I was excited for this change, to get closer to seeing myself in my reflection and letting others see me. As I sat in the salon chair, I joked with my new stylist and we bonded over our shared appreciation for “masculine” shoes. We referenced our younger years and the ways in which we had each bucked dominant gender expectations and how our desire to be ourselves impacted our career choices as I started my new journey toward authenticity.
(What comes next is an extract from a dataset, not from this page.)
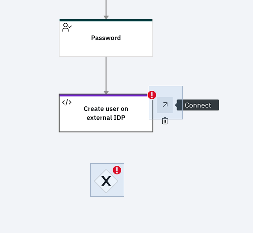Click the "Password" title text

106,38
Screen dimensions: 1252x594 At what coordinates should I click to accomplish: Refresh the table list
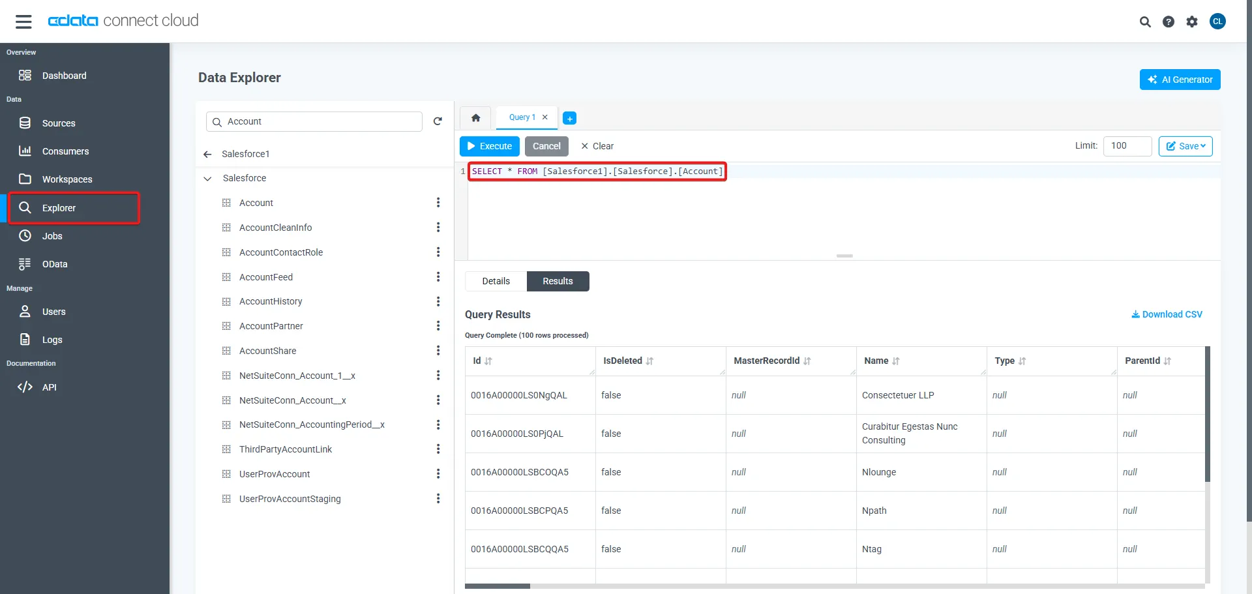pyautogui.click(x=438, y=121)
While happy about my decision and what was to unfold, I was acutely aware that my life and my career would change as a result of my haircut. With every lock of hair that fell away, so did elements of my cis-privilege. Privilege that had allowed me to maneuver through life without my gender identity being highlighted, challenged, or oppressed for noncompliance to false binary norms. Privilege that had afforded me the ability to navigate job interviews, promotions, and my day-to-day work without a focus on my physical expression of gender identity or the burdens of cis-fragility. Privilege that kept me safe in certain situations and in certain environments. Privilege that allowed others to read and categorize my existence in an easily digestible format. Privilege that came at the cost of covering – living within the limits of others’ expectations and fear of the consequences that accompany nonadherence to oppressive norms. On April 22, 2019, I exchanged that privilege for liberation and authenticity, but it came at cost not all are willing to pay.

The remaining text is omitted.